• **Given request**
Repeat the records below, swapping every "GUI agent" for "interface agent" and leaving everything else untouched.

• **Supplied material**
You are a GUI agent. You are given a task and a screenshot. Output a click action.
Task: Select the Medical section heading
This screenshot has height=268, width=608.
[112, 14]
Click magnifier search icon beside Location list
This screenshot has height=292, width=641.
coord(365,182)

• **Finished task**
You are a interface agent. You are given a task and a screenshot. Output a click action.
Task: Select the Medical section heading
This screenshot has height=268, width=608.
[112, 14]
Click magnifier search icon beside Location list
This screenshot has height=292, width=641.
coord(365,182)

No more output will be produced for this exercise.